America’s alliance relationships must be a means for advancing U.S. interests, not simply ends in themselves. The United States should maintain friendly relations and cooperate with our partners and formal allies alike, while recognizing the difference in our obligations to each and clearly defining where U.S. interests overlap and where they do not.
The United States has treaty commitments to defend a quarter of the world’s nations—over 1.4 billion people and more than four times America’s population. Amid growing economic constraints at home and rising multipolarity abroad, the U.S. will be increasingly overextended if it attempts to maintain its current footprint simultaneously across the Middle East, Europe, and Asia. Fortunately, our wealthy European allies are well-placed to take a greater role in their own security if they are not discouraged from doing so by U.S. policy choices. Given its existing obligations, America should avoid permanent new security commitments; particularly those that substantially increase the risk of conflict with nuclear-armed adversaries.

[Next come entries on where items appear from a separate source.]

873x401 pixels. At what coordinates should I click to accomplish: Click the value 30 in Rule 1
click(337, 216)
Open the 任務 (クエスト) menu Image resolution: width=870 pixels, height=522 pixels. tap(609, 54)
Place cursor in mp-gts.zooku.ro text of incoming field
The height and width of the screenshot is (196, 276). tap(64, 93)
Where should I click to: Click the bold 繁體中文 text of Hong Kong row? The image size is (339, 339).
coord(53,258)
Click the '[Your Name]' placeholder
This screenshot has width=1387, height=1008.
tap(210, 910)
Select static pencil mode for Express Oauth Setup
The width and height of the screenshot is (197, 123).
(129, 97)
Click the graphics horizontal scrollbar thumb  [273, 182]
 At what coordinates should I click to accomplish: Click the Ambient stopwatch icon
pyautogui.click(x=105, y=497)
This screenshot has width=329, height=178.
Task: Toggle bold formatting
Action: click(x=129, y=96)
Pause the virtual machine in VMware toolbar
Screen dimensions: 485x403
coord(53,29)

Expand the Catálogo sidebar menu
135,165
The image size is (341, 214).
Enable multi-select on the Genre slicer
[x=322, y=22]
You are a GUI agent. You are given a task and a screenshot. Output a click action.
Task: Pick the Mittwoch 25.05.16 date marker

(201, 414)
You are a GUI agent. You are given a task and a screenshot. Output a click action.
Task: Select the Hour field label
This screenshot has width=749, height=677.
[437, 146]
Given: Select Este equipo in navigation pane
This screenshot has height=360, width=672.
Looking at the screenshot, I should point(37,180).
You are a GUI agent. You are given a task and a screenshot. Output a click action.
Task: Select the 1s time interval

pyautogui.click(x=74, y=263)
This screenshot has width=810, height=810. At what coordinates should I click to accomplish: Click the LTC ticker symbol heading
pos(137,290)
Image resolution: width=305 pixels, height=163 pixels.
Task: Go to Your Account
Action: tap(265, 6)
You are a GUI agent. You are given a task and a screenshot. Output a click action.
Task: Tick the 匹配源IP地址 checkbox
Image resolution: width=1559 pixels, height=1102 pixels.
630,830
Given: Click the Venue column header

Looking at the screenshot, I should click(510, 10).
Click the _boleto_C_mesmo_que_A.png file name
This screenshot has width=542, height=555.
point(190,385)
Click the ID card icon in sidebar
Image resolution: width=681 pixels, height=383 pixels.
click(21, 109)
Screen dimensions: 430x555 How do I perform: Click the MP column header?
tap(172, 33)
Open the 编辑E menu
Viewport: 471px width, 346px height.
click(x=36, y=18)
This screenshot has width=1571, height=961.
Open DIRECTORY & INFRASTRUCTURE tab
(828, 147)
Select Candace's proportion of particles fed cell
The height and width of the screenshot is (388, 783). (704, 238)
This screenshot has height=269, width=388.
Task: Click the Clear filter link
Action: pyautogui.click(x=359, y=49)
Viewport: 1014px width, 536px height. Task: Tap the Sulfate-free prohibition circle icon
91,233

PROMOTE EUROPEAN BURDEN-SHIFTING | Our European allies are wealthy and capable enough to afford to secure themselves against a Russia weakened by fierce Ukrainian resistance. Instead, substantial U.S deployments in Europe encourage allies like Germany to underinvest in their defense and pass the buck for their own regional security to U.S. troops and taxpayers. When limited U.S. assets and munitions are unnecessarily deployed to Europe, greater interests in Asia and elsewhere suffer.
AVOID RISKY PERMANENT SECURITY COMMITMENTS | America is already overstretched and currently suffering from rapidly depleting stockpiles of crucial munitions as it continues to aid Ukraine on an open-ended basis. The United States is not prepared for a major war and should avoid decisions that make one more likely.
TRANSPARENCY IN ALLIED BURDEN SHARING | Until 2004, Congress required the Department of Defense to submit annual allied burden sharing reports. These documents outlined what U.S. allies were spending on their own security as well as their defense capabilities investments.
TRANSFORM AMERICA’S ROLE IN NATO | The U.S. should continue close cooperation and maintain good relations with its European allies, while encouraging them to assume the primary burden for their own security. This will benefit both American and European security interests in the long-term. European capacity to deter a weakened Russia will free up U.S. resources better used elsewhere, such as in Asia.